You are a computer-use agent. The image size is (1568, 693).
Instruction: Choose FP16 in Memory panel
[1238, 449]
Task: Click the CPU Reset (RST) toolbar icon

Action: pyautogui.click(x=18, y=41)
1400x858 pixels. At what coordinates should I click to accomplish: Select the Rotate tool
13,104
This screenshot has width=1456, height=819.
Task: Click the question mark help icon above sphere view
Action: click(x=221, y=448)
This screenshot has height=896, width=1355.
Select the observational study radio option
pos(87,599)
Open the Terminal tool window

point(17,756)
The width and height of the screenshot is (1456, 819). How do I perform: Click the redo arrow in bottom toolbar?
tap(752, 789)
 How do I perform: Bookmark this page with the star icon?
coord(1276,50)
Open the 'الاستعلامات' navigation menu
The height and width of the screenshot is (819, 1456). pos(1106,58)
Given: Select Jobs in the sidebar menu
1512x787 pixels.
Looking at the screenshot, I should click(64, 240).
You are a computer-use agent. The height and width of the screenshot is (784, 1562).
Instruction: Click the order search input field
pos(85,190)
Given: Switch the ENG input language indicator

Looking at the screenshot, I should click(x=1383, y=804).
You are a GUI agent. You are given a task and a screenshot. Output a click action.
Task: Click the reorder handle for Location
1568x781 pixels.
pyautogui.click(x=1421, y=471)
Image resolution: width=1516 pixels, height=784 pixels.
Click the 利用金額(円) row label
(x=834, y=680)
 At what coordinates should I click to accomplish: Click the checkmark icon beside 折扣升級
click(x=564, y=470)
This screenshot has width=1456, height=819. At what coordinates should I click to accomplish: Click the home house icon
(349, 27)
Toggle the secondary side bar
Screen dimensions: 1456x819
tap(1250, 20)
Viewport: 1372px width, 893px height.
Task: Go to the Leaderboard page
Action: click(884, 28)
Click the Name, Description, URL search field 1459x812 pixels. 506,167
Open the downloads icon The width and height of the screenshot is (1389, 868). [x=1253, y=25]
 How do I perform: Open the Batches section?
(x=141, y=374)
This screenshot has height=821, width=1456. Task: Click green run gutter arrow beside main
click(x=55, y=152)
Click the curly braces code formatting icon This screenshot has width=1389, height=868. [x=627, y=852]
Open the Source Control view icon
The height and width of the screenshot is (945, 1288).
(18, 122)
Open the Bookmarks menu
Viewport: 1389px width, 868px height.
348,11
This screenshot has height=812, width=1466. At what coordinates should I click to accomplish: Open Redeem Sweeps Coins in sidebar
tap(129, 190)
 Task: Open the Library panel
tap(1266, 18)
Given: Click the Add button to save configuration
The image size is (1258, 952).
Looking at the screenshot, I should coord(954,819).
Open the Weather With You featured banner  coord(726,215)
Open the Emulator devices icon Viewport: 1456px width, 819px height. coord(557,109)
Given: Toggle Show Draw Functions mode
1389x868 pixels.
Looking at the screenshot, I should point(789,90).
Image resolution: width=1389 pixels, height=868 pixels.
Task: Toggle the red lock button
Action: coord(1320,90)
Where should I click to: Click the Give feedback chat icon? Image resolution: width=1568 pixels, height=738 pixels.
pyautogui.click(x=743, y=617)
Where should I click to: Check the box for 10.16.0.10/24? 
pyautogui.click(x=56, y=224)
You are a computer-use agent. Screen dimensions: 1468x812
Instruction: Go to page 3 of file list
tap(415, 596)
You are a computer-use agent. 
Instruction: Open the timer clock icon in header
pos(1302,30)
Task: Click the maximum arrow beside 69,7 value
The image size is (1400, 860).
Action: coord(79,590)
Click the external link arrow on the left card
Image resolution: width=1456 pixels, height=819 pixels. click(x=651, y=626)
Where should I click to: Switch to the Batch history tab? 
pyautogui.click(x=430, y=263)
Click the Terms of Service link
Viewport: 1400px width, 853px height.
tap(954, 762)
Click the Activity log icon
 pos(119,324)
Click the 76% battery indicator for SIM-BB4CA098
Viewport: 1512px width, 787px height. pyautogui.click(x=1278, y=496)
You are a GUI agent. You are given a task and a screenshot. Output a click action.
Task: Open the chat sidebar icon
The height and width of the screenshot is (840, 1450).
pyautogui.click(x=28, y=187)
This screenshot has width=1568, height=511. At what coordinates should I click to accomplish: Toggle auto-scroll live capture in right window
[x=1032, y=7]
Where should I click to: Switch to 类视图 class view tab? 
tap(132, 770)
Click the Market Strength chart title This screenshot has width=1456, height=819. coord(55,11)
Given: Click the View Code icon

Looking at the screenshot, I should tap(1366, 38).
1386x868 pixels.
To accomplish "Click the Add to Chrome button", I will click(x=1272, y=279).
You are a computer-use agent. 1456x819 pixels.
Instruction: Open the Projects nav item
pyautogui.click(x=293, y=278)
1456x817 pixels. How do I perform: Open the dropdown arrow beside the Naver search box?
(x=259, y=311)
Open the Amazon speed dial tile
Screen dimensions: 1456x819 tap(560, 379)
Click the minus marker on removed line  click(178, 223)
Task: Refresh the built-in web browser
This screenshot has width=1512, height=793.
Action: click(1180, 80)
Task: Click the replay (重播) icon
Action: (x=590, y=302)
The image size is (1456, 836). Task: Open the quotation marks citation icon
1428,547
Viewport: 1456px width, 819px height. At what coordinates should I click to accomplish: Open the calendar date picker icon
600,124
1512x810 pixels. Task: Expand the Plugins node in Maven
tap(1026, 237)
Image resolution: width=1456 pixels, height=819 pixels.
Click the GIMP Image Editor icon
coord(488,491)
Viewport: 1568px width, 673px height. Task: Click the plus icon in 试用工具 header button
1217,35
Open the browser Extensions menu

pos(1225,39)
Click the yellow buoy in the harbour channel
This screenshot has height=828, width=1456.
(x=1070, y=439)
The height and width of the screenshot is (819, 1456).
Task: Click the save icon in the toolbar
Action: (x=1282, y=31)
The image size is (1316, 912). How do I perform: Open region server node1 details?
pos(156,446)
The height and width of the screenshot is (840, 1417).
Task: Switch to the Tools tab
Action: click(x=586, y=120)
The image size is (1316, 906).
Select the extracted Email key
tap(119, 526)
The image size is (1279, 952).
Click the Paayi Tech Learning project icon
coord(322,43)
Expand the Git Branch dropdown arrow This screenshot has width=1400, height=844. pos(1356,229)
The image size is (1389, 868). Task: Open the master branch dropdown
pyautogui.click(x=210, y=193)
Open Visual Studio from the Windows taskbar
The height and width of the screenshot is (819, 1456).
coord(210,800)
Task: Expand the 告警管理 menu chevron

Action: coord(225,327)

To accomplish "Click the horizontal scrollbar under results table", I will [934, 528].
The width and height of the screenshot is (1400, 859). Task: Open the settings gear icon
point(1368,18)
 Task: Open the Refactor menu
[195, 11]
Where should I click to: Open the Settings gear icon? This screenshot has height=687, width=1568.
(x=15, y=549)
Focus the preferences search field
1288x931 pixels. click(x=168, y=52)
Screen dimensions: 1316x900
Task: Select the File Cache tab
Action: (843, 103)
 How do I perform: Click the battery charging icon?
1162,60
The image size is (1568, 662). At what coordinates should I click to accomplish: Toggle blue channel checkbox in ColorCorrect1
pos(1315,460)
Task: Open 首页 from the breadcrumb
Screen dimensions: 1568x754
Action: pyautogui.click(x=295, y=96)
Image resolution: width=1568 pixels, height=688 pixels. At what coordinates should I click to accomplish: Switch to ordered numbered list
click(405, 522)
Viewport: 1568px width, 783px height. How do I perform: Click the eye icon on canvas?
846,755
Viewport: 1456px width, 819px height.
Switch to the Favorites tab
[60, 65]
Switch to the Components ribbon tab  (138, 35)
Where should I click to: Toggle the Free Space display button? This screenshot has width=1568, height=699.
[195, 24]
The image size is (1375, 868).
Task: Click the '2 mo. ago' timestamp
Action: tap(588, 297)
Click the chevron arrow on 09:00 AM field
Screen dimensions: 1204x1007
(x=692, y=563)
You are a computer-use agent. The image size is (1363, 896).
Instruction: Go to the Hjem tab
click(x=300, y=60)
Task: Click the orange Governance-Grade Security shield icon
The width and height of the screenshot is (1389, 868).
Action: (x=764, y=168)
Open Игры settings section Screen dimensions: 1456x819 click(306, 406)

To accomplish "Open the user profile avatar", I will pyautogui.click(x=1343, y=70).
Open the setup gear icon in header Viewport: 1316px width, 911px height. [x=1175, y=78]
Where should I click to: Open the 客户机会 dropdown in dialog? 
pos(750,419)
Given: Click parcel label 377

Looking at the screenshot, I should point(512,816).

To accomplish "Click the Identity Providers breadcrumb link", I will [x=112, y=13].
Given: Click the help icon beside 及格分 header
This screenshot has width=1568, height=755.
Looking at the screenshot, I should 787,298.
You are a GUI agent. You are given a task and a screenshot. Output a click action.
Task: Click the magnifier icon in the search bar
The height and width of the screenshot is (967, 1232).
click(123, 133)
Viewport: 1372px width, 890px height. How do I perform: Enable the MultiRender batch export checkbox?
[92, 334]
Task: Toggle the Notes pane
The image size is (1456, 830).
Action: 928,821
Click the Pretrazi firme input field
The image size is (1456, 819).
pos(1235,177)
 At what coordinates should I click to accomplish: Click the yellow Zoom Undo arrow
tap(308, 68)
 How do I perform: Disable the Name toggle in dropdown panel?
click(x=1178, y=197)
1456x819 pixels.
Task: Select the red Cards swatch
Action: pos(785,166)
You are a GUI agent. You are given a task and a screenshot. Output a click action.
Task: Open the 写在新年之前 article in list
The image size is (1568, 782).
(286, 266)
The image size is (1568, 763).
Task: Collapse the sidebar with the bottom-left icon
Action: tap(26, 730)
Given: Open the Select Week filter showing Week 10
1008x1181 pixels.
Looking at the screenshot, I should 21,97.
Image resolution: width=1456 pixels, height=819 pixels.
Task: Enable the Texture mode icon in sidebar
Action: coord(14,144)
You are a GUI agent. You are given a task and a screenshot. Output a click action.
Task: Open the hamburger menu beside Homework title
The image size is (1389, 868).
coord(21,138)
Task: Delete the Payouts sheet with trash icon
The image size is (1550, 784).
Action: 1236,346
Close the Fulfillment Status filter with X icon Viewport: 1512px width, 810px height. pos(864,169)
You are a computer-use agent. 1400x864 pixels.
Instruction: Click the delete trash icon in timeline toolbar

- **EXERCISE**
Read the listing line by line, and copy each line in which the word "breadcrumb" is found.

- **EXERCISE ANSWER**
Task: Open 首页 from the breadcrumb
To accomplish "Click the Identity Providers breadcrumb link", I will [x=112, y=13].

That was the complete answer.